<<<<
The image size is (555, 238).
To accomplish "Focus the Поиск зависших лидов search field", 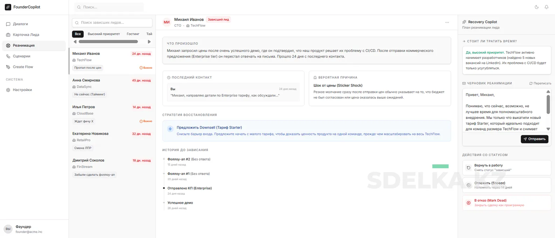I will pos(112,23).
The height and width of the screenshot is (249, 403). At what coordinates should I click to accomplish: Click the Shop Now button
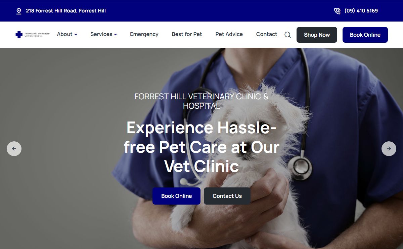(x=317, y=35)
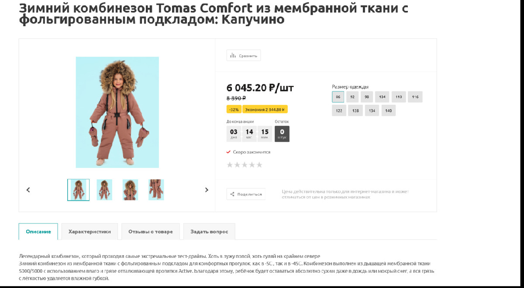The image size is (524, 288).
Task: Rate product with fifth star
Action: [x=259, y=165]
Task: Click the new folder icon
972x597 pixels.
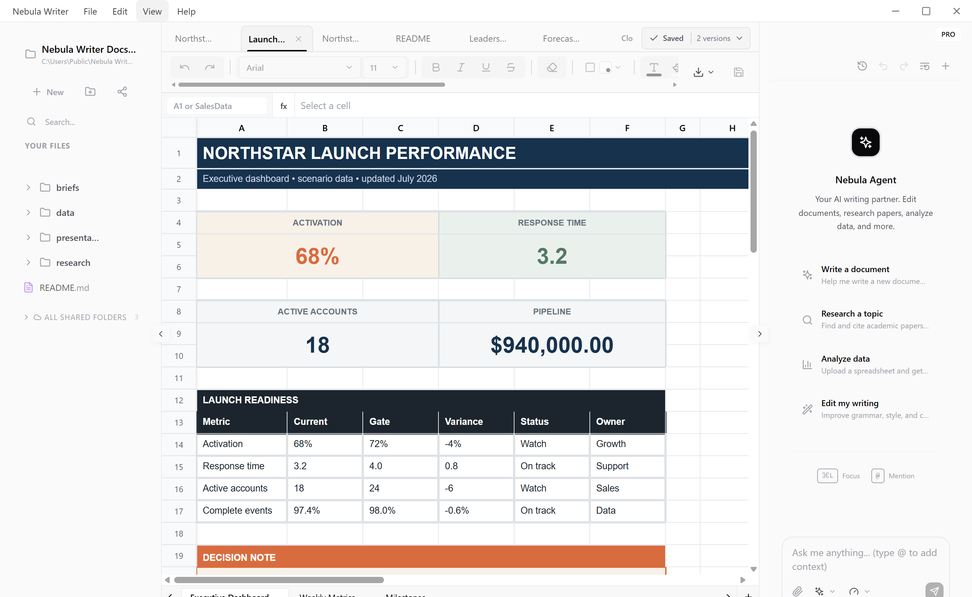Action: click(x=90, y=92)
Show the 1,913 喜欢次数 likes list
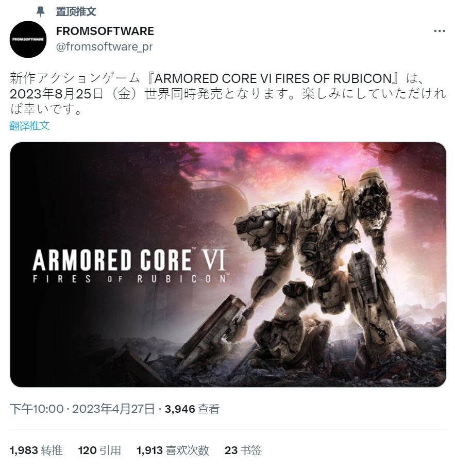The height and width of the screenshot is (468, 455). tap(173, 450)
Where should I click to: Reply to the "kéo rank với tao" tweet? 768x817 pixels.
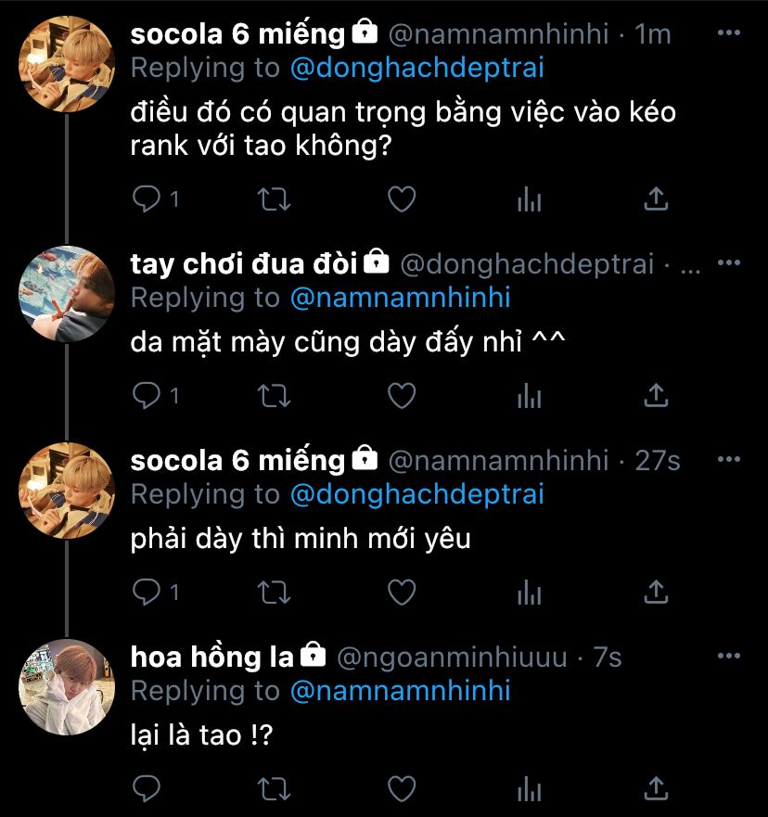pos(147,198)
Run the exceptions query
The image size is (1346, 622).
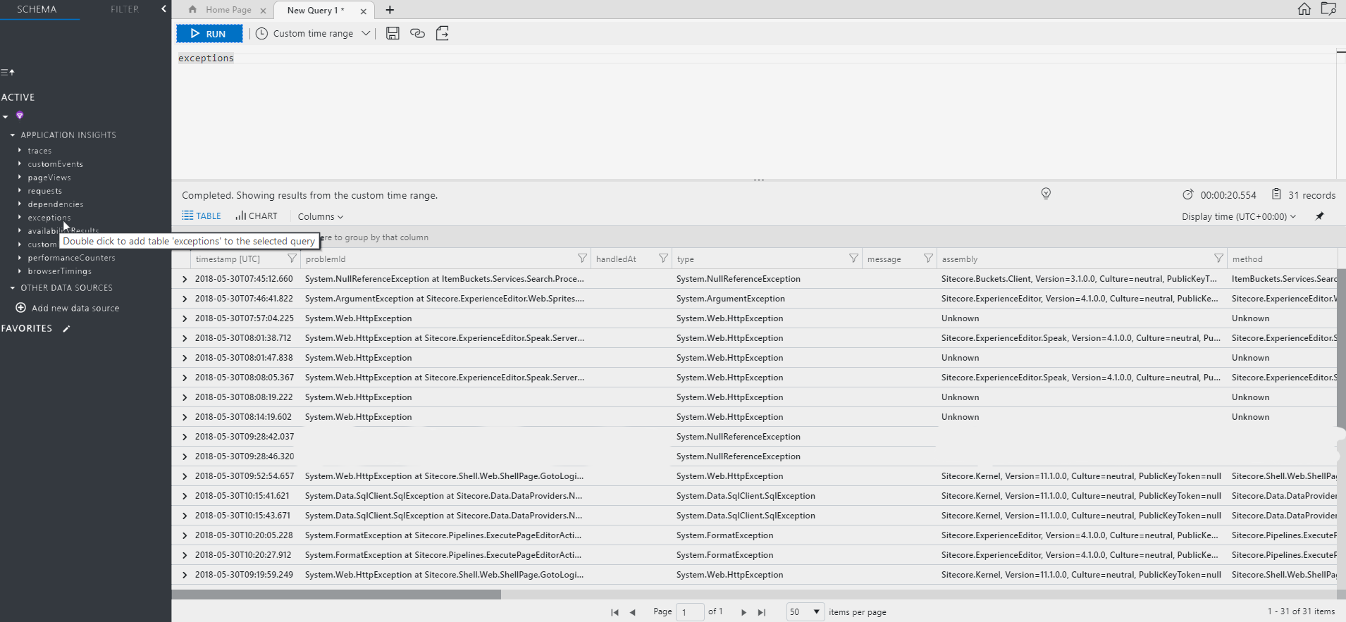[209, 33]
>>>>
<<<<
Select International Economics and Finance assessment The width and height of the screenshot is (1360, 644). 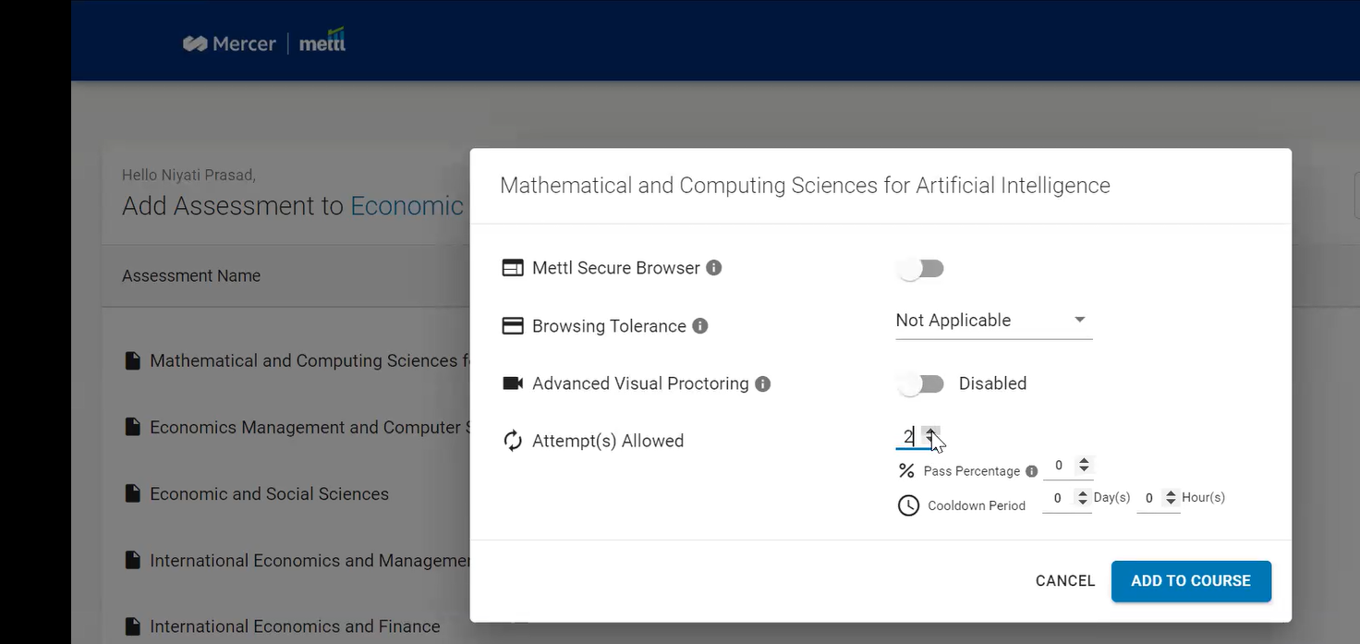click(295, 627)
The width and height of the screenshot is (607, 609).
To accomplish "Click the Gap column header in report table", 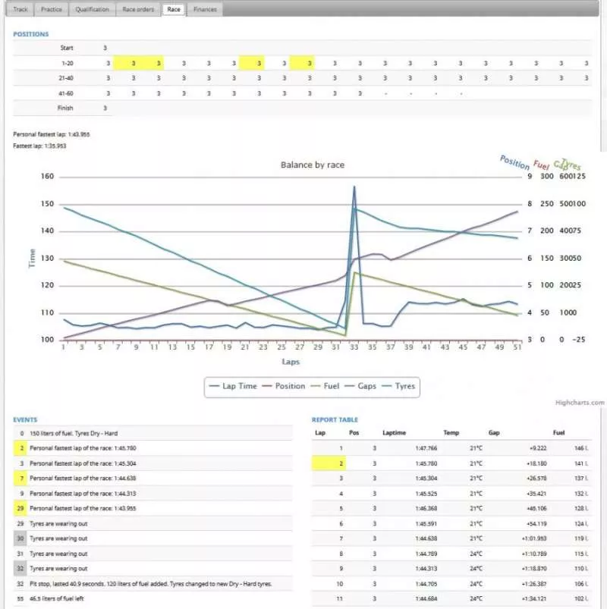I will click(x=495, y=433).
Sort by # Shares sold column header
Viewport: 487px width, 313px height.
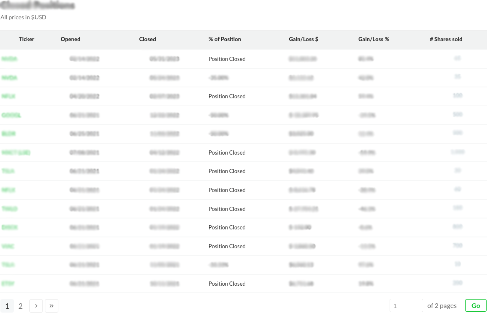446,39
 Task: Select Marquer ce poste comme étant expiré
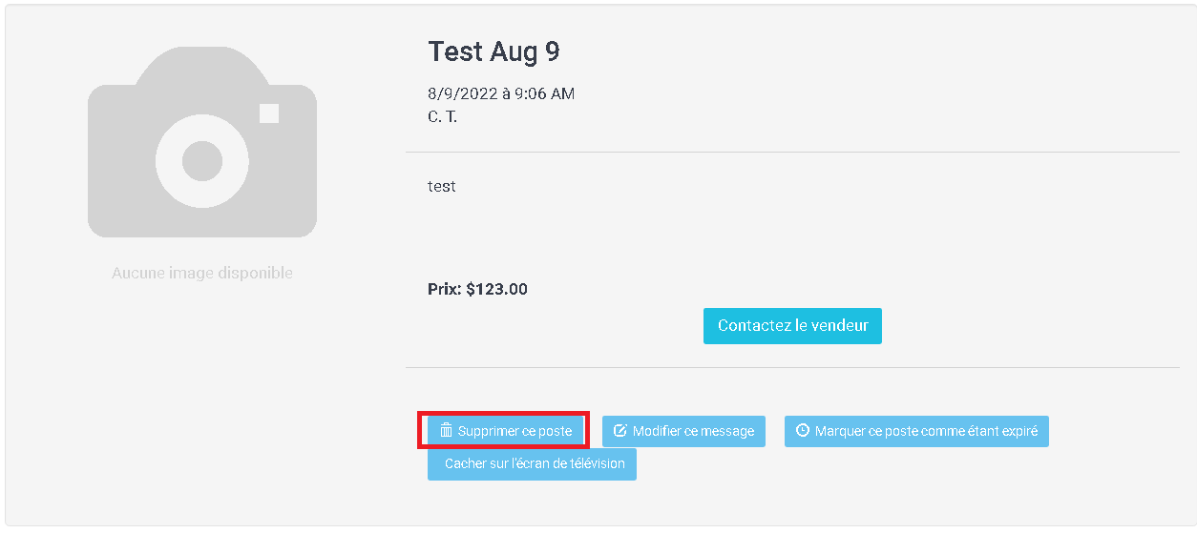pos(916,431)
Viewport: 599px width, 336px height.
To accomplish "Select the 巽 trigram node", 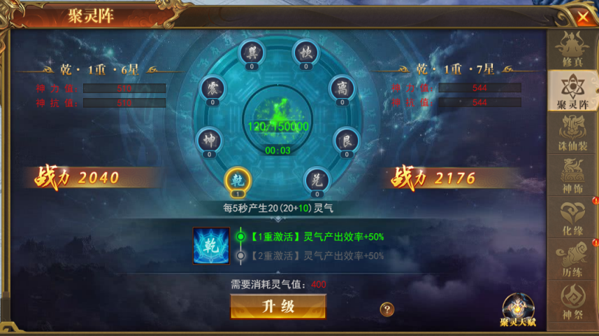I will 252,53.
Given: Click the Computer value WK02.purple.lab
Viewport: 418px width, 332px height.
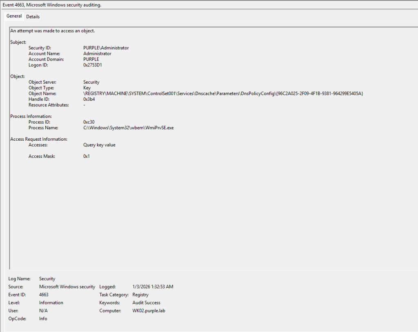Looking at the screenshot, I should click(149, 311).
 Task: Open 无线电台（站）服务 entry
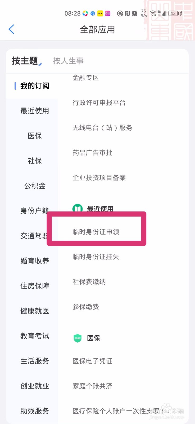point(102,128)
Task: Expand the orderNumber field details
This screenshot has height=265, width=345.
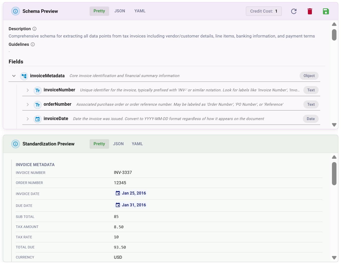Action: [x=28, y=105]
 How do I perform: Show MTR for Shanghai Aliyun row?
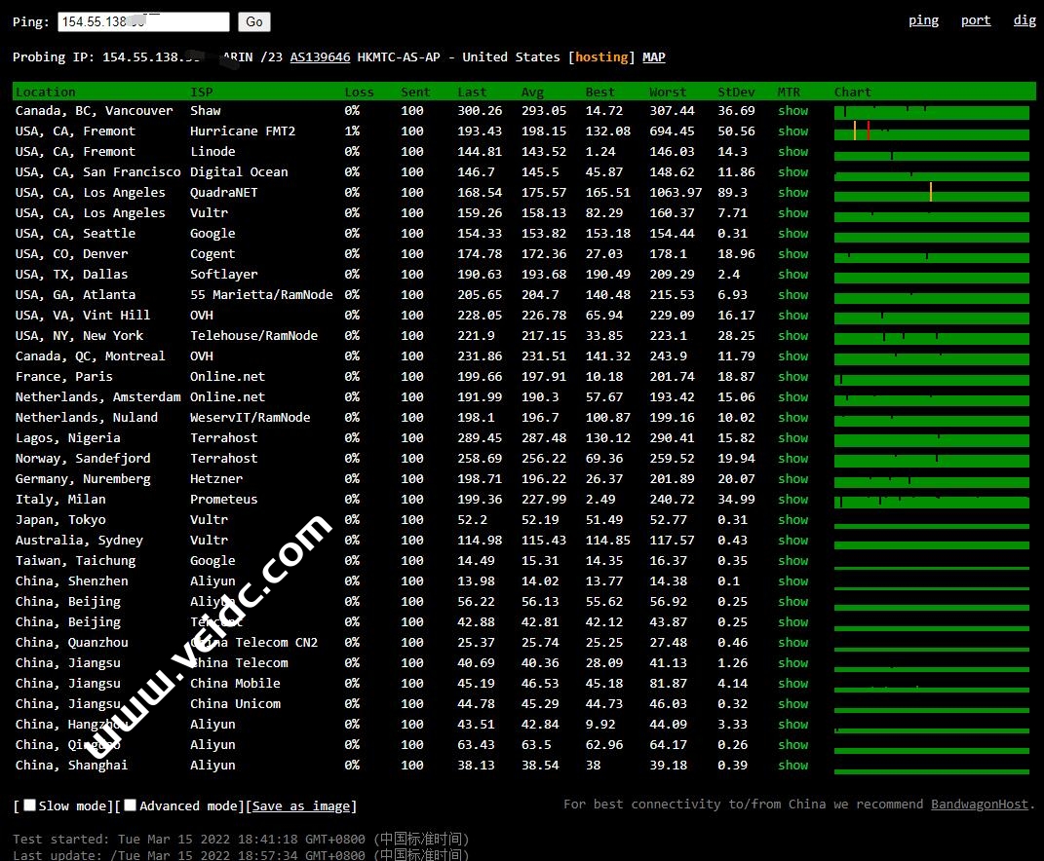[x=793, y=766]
>>>>
<<<<
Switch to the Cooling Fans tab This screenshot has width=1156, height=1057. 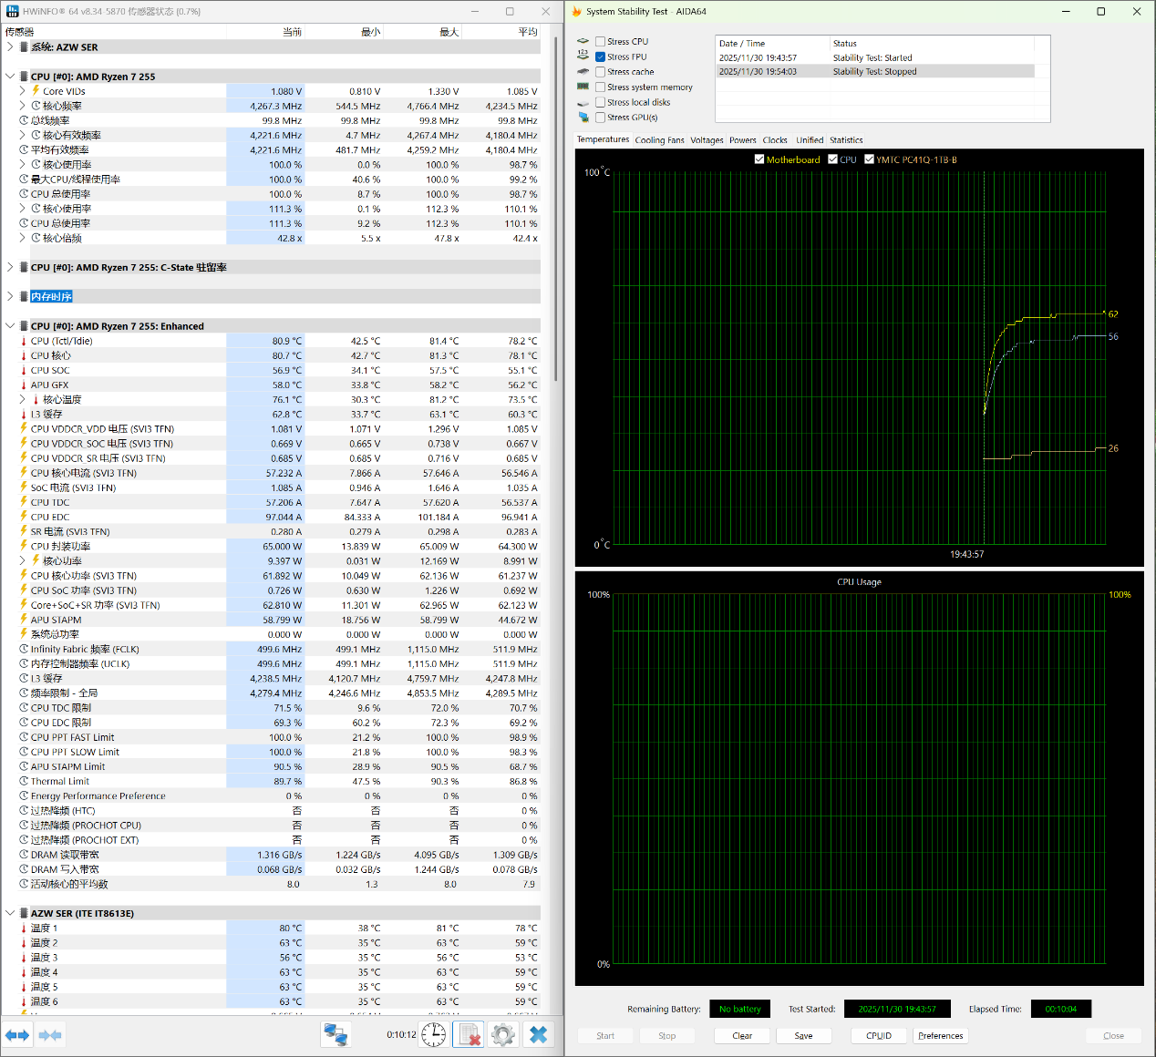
>>>>
◆ **WORK INSTRUCTIONS**
The output is the stretch above from the line with "Given: Click the" through the line with "Task: Expand the orderNumber field details", copied word for word with both ends kept and every picture dropped.

◆ **ANSWER TO THIS TASK**
Given: Click the Computer value WK02.purple.lab
Viewport: 418px width, 332px height.
Looking at the screenshot, I should click(149, 311).
 Task: Open 无线电台（站）服务 entry
point(102,128)
Task: Expand the orderNumber field details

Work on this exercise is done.